I read stories to Audrey sometimes. She could read Braille, but she said it was difficult to maintain the pace of the story that way. And I didn't mind at all. I loved spending time with her. Her favourite painter, she had told me, was Edward Hopper. She said she didn't have to be able to see his work to know that he was her favourite. He just was. I don't know any other eight year old who had a favourite artist, let alone a blind eight year old.

"See through walls! It is genius, isn't it? Isn't it?" She insisted.
"I suppose it is. I just never thought about windows that way."


Friday 11 October 2013

Motherland (Prologue)

Written for Joe Haldeman's class. First few pages of a novel.
Motherland
Prologue

The last ship passed through the Arch, bringing the total up to twenty-four. The fleet arranged itself into a phalanx seemingly of its own accord as it entered the alien system. No signals, electromagnetic or otherwise were exchanged. There was no way anyone could’ve said that they were there. The ships were completely invisible to most of the electromagnetic spectrum, possibly the first machine in the universe to achieve that, though you could never quite tell what technology a world was hiding. Building the fleet had exhausted the world’s known reserves of Rhodium. Maximilian Waters cringed at the thought. What a terrible waste of such an extraordinary material. But now was not the time to think of such things. It was not becoming of one of the 24 to cast aspersions on the operation at this critical junction.
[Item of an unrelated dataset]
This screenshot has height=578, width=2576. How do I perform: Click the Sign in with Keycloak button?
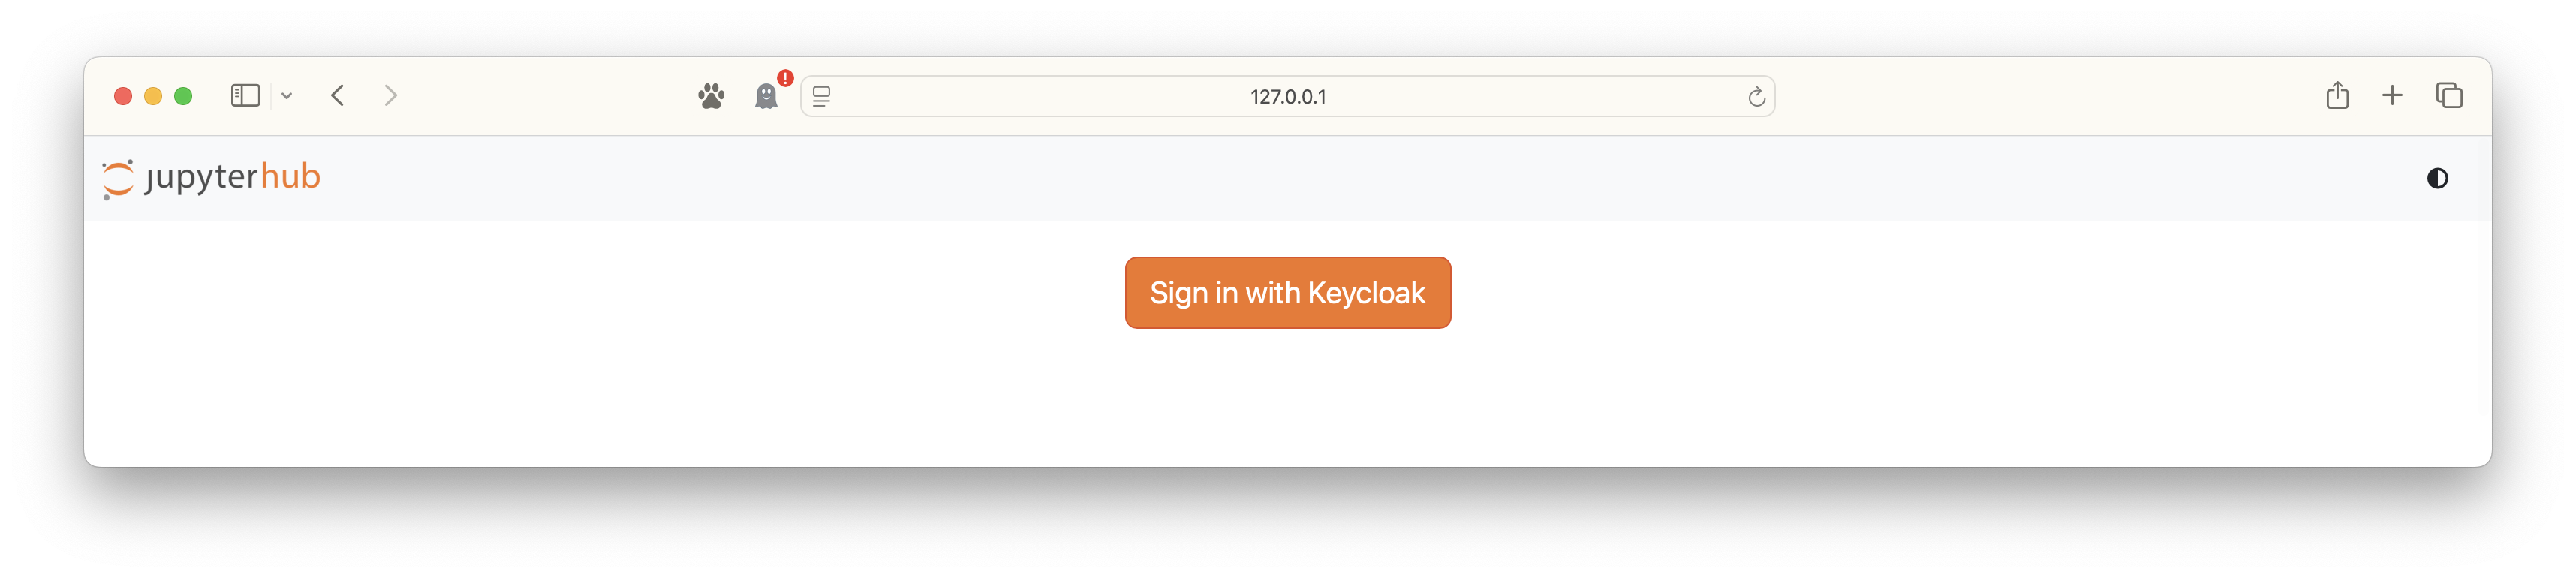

One moment of hesitation and all the months of training that they had undergone would all be for naught.

Twenty four of the brightest young women and men in the world had been assembled at the Military High Command exactly two years ago. For 24 months they had trained together. 24 months of waking together, training all day and sleeping together had bound them into a seamless unit. It was required, of course, for this operation. There would be no communication between the ships. No encryption was secure, and they could not risk the enemy catching wind of the smallest detail of their movements. Not before the operation, not during it. Hopefully there would not be an after. Hopefully, the Military High Command knew what they were doing. A lot was resting on the war plans of men and women who had never been in one or trained for it.

Max gave his head a hard shake. He needed his head to be clear for this. The fleet was almost at the gas giant’s orbit now. Thankfully, it was on the opposite side of their sun right now. Not that it would have mattered if it hadn’t. Nothing could’ve detected them save for very fine precision cosmic ray detectors checking the flux at every point in the sky. Hopefully they didn’t have too many of those installed on any off-planet sites. Planets were a problem, you could install all kinds of surveillance devices on them. But technology hadn’t advanced enough yet to build megastructures capable of supporting the same kind of devices.
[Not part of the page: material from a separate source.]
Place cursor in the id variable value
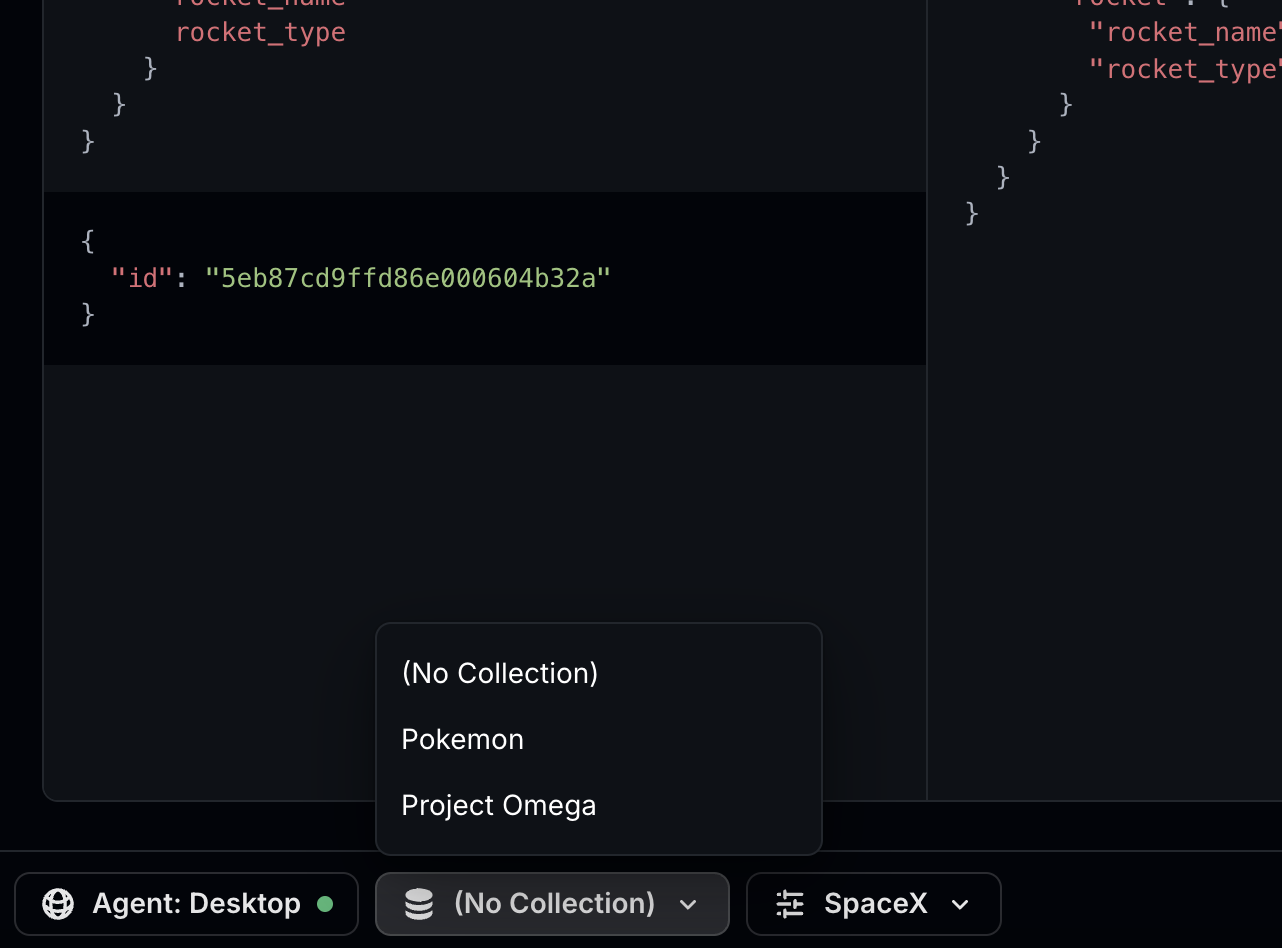Image resolution: width=1282 pixels, height=948 pixels. click(407, 278)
They were past the gas giant’s orbit now, and fast approaching the Asteroid Belt. This is where the first alarms would go off.  187.. 188.. 189.. the phalanx rose above the invariable plane and diverged. The mission was going to be tough enough without having to dodge rocks as well. It all depended on how prepared they were for this attack. There was no way the puny 24 ship fleet of Terra could take on the mighty Earth armada. Larger fleets had tried and failed -fleets that had sieged Sol’s system for decades in the hope of gaining access to the mineral rich moons of the system. Terra didn’t have that luxury. These 24 ships were all they had. This was a do-or-die mission.

The first pulse came out of nowhere and bounced off Max’s ship, leaving it unharmed. But the game was up. There was doubtless a receiver somewhere behind him which would complain to its controllers about a signal it didn’t get. Shields would be going up on Earth just about now, and their various destroyers being deployed. 2 minutes. That’s all the time they had. 2 minutes in which to destroy Earth, the capital of the world, the cradle of civilization. The fate of two worlds rested in the hands of Max Waters and his comrades.
238.. 239.. 240.. It was time. Max Waters turned his boosters on, and dove.